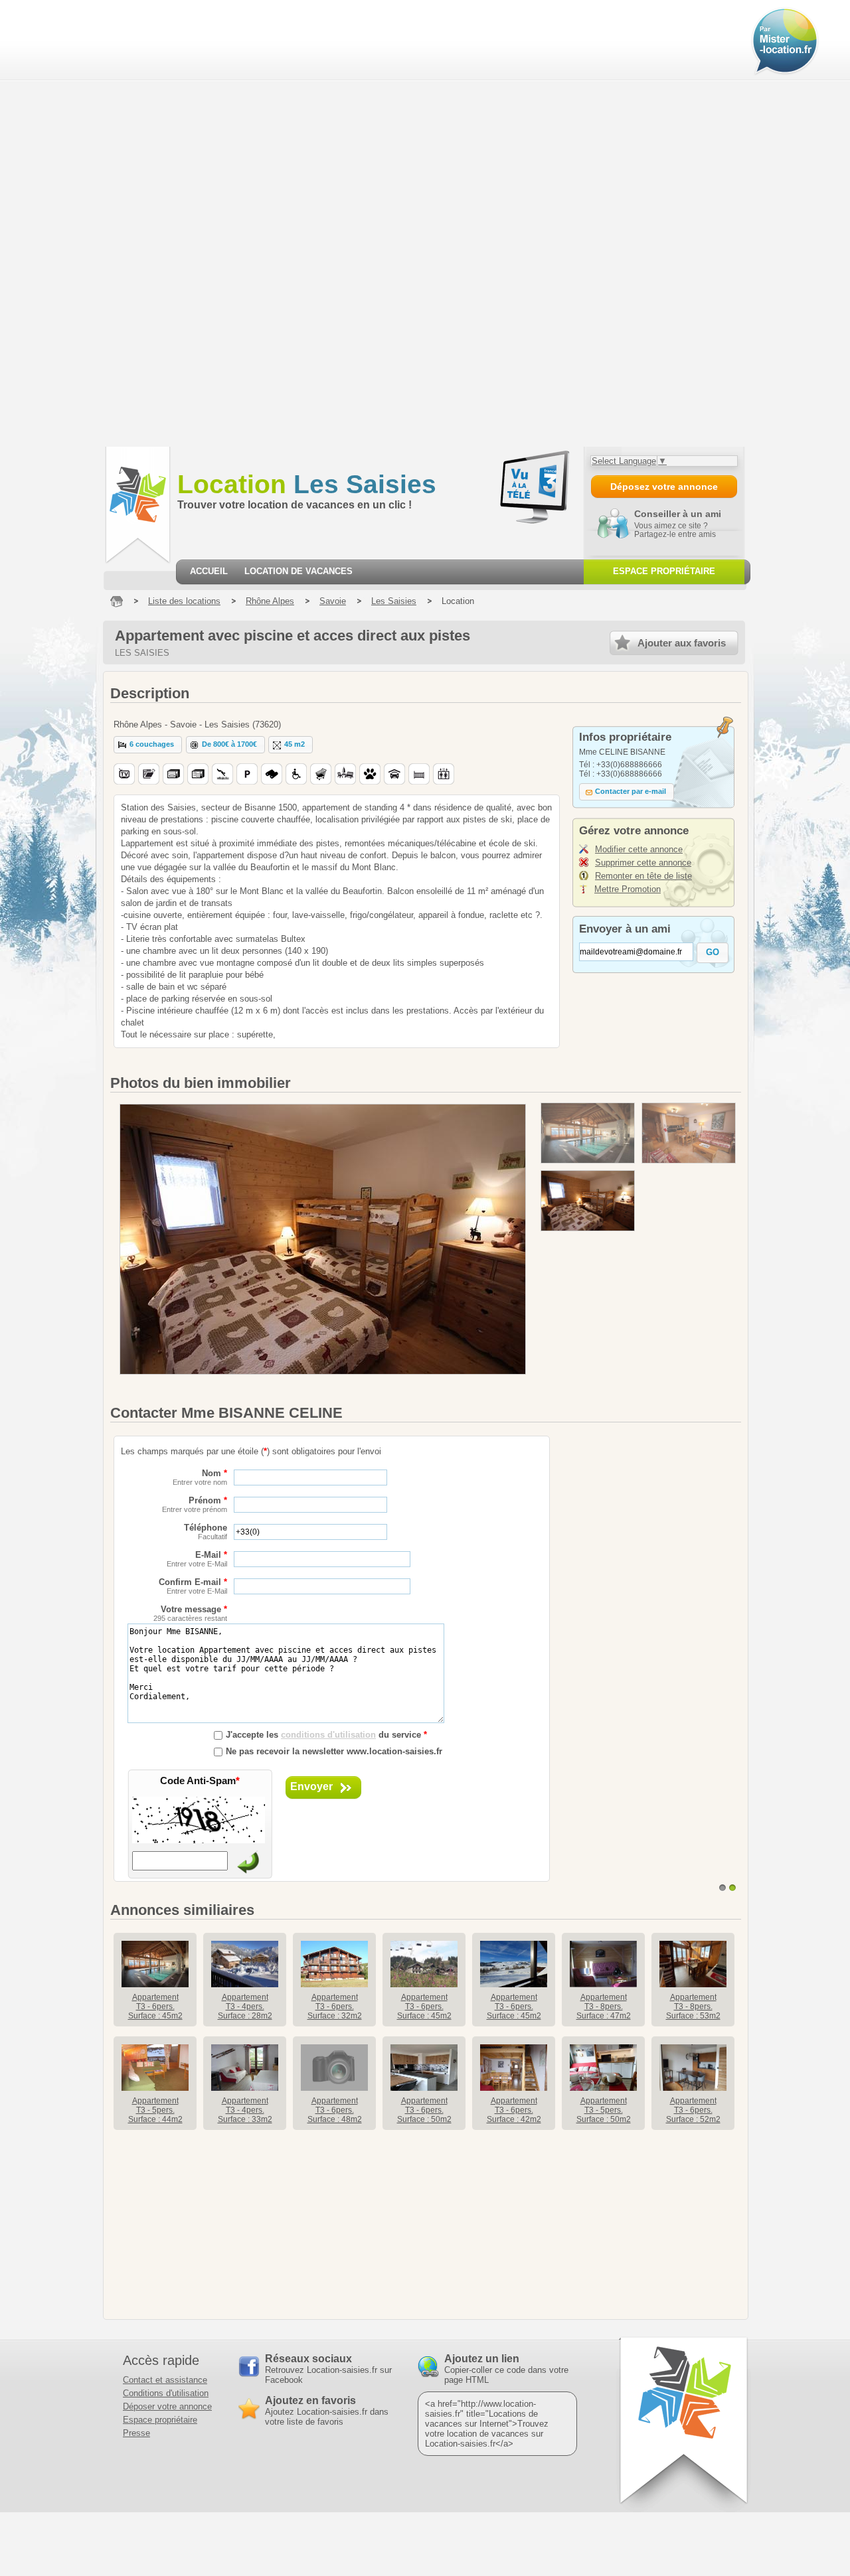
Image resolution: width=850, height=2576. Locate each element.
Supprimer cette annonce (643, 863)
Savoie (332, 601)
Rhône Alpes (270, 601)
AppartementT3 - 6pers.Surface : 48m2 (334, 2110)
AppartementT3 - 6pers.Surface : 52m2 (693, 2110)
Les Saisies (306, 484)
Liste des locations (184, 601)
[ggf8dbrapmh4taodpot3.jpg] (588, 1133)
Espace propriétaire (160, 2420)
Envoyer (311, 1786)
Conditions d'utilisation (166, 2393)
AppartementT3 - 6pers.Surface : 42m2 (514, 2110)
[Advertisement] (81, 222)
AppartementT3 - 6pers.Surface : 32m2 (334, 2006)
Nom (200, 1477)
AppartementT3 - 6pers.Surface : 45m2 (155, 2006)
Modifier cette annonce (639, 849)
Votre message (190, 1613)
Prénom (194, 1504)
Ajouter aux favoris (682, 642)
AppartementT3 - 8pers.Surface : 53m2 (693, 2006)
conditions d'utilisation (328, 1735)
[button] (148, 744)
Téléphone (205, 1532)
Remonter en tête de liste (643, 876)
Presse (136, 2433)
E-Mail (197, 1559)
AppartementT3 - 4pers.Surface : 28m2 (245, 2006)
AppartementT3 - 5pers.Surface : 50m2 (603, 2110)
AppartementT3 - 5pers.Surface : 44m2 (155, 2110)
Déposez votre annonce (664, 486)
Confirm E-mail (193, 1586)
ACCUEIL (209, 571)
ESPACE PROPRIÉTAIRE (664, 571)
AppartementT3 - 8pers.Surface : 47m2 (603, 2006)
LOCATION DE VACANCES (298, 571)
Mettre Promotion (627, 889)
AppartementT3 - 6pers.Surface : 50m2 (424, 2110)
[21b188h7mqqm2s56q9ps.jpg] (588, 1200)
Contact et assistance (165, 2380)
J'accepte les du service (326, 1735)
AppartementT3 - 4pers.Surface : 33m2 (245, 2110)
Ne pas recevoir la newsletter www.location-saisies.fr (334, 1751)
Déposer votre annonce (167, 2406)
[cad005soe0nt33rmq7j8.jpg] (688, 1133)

======

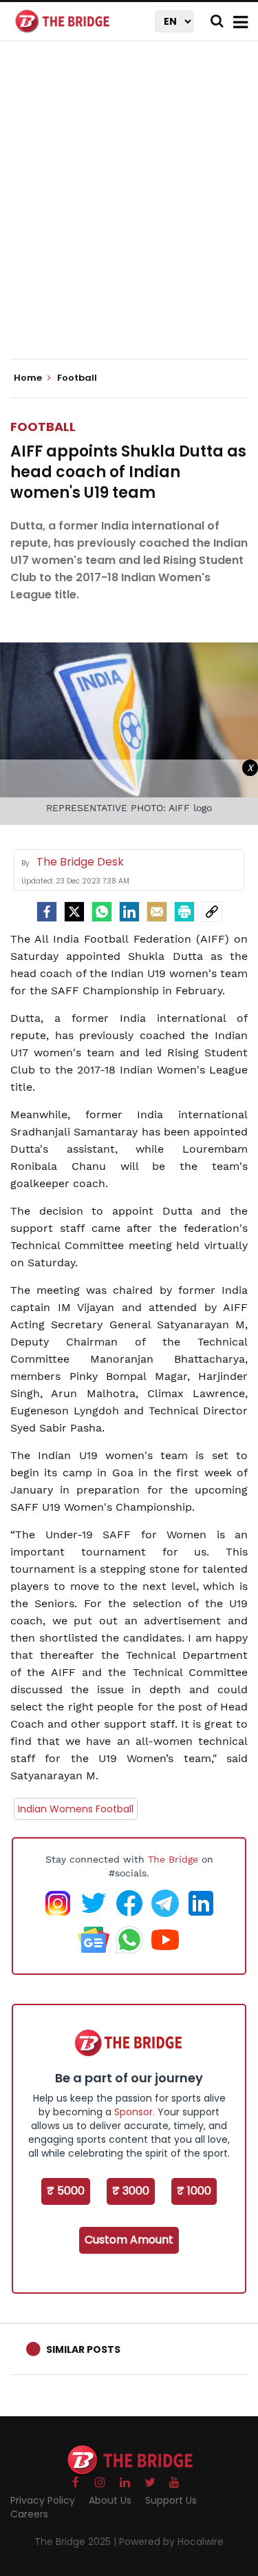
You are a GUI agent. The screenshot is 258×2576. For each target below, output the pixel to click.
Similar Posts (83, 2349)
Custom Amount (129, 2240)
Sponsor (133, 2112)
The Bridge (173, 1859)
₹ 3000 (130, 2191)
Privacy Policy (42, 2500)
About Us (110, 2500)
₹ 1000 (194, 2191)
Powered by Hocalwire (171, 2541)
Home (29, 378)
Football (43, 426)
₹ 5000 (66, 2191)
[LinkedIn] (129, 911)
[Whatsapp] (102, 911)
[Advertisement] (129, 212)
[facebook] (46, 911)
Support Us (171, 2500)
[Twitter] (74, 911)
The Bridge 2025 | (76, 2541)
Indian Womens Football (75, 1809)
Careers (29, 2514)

======

→ **TASK ITEM**: After checking the entries, state how many lines contain "annonce", and write nothing but the number.

→ **ANSWER SPACE**: 4